# Big question for all you people



## Satan (May 15, 2019)

So here's a big question. On a very cold day would you rather have a warm or cold beer?


----------



## Deleted member 125 (May 15, 2019)

Bonus question: if you'd rather have a warm beer over a cold one what the hell kind of Viking upbringing did you have? If you prefer warm beer you prolly think it's ok to put noodles in chilli or don't think cutting yer toenails is a necessary human activity.


----------



## Satan (May 15, 2019)

SlankyLanky said:


> Bonus question: if you'd rather have a warm beer over a cold one what the hell kind of Viking upbringing did you have? If you prefer warm beer you prolly think it's ok to put noodles in chilli or don't think cutting yer toenails is a necessary human activity.

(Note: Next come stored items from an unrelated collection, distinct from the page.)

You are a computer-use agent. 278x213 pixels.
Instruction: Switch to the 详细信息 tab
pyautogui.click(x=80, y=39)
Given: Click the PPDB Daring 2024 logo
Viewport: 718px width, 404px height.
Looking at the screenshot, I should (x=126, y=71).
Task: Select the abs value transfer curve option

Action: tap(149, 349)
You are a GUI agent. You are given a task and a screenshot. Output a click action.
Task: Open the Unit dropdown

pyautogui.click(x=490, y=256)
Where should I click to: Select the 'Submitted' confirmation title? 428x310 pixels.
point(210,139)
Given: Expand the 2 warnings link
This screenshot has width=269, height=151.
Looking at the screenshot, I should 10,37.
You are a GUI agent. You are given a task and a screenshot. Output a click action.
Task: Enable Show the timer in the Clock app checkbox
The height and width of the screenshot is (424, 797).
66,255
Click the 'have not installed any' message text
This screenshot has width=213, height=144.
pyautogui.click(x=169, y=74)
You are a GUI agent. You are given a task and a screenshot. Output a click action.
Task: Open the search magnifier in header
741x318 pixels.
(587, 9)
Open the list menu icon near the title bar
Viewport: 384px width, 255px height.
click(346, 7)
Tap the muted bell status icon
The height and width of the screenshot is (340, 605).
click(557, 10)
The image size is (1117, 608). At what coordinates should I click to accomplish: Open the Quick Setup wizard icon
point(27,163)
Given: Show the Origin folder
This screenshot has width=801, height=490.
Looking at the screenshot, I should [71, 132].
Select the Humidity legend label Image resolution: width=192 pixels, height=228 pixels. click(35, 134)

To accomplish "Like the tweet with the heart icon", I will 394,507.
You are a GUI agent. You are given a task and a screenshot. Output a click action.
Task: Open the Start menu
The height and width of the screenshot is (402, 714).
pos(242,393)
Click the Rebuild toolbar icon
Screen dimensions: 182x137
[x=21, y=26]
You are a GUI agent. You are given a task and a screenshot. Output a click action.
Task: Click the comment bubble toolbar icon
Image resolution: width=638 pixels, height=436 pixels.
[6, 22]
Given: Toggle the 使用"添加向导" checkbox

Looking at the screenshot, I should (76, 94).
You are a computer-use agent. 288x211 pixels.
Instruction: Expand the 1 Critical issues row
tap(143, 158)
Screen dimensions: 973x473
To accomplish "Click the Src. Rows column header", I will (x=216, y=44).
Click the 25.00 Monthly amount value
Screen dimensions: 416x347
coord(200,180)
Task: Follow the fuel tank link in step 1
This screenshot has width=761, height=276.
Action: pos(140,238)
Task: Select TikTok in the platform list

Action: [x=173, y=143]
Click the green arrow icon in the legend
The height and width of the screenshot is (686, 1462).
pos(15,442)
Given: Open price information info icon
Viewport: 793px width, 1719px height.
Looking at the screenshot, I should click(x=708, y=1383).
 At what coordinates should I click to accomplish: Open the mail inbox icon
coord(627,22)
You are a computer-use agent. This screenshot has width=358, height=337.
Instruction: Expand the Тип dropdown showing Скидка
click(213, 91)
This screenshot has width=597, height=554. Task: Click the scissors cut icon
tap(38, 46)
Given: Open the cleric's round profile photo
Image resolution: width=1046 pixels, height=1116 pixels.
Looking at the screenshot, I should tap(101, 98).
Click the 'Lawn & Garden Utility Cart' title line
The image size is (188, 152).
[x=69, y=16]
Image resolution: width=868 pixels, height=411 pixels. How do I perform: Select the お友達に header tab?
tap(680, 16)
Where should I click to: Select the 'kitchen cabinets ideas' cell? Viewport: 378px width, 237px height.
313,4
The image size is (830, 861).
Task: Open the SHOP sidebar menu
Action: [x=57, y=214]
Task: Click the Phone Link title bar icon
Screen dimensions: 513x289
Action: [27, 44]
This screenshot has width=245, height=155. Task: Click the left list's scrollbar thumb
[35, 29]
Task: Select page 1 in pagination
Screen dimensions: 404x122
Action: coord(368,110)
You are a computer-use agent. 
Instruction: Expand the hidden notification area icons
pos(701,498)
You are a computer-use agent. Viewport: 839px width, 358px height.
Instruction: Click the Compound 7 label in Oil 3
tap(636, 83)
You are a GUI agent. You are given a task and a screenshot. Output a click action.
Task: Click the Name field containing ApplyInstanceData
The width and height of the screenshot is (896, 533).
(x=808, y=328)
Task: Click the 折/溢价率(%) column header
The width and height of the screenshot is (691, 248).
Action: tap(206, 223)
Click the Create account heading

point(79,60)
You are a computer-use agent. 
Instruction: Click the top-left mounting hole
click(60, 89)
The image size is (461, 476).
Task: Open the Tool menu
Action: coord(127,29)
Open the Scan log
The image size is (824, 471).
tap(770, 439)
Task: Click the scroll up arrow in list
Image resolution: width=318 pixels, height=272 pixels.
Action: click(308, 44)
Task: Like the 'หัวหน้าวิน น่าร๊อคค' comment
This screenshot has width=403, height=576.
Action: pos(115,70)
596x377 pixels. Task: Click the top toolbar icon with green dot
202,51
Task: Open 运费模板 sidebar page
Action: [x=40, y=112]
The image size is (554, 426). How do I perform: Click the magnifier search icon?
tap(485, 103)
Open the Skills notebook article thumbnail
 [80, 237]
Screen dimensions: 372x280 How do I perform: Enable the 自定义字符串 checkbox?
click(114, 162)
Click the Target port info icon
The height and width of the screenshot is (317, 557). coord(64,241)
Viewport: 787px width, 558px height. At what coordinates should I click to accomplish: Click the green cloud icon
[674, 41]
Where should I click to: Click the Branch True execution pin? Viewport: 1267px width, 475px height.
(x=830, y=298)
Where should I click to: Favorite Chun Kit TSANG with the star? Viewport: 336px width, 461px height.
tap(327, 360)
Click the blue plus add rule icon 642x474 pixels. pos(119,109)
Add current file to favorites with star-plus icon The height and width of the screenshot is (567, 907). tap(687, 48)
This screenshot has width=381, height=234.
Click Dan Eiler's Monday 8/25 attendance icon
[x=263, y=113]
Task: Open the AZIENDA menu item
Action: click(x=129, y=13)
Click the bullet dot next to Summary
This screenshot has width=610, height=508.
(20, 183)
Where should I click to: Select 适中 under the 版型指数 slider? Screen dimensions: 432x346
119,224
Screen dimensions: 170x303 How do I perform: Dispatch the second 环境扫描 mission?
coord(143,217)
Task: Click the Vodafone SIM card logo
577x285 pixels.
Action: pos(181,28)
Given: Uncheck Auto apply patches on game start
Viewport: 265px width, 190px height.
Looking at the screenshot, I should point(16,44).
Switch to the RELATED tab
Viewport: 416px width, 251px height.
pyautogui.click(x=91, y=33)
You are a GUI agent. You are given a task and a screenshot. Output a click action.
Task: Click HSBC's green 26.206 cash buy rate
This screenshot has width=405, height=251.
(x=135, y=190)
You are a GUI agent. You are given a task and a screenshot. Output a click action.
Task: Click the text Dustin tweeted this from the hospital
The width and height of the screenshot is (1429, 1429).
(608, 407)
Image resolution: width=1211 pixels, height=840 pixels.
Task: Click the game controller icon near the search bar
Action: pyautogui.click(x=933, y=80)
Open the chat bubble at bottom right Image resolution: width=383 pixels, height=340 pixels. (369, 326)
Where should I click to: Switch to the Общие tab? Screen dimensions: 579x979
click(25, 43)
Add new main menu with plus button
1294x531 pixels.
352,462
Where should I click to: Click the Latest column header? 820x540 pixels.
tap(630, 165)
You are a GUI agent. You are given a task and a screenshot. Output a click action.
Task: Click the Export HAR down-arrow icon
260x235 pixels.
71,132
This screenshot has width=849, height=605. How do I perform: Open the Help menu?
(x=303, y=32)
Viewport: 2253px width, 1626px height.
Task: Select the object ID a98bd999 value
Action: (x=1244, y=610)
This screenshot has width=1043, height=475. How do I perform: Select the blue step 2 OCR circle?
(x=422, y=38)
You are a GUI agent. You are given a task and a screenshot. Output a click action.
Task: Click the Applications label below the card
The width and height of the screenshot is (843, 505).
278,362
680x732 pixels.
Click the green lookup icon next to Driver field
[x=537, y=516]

 well sometimes i like i hand warm beer. But not in the summer


----------



## roughdraft (May 15, 2019)

depends on the beer often enough. some are just as good warm, others not so much. flat is worse than warm


----------



## Satan (May 15, 2019)

Flat beer is freaking terrible


----------



## roughdraft (May 15, 2019)

it's kind of amazing how it goes from so great to so terrible


----------



## Deleted member 24782 (May 15, 2019)

Neither, coffee bro!!! but if it had to be beer, having a warm beer on a cold day is unlikely because you would have to intentionally heat it up. So a cold one.


----------



## deleted24783 (May 15, 2019)

Ummm... tea with lemon please?

(Yes I’m a sissy)


----------



## roughdraft (May 15, 2019)

tea with lemon is bomb, as well i enjoy adding dark rum, light rum and tequila to that !


----------



## Short (May 16, 2019)

Coffee 100%.


----------



## Breck (May 16, 2019)

Free beer is the best beer


----------



## iamwhatiam (May 16, 2019)

If you handed me a warm beer, I wouldn't turn my nose up at it. 'specially when its free


----------



## DeadTreeMississippi (May 16, 2019)

The only things bitter I like are chocolate and garlic. Not sure what the attraction to beer is lol.
Sweet iced tea always feels like way too much effort to make (boo hot tea), but I'll sit there and spend the five minutes necessary to make myself a homemade sweet iced coffee, lol.
But of the beers I've been unfortunate enough to be made to try, I prefer cold I guess.


----------



## Jackthereaper (May 16, 2019)

In the winter ill take it warm. Also @SlankyLanky , you havent gotten cut up toes from nails digging into their neighbor toes?


----------



## beyondthepaleogender (May 16, 2019)

Don't drink except socially, so definitely coffee


----------



## travelingheathen (May 17, 2019)

Warm; cold, or flat. Just suckin' it down for the buzz.


----------



## Satan (May 20, 2019)

Ohh man Thanks for the replies. I drink mostly cold Beers. Also how do i change my current location


----------



## Satan (May 20, 2019)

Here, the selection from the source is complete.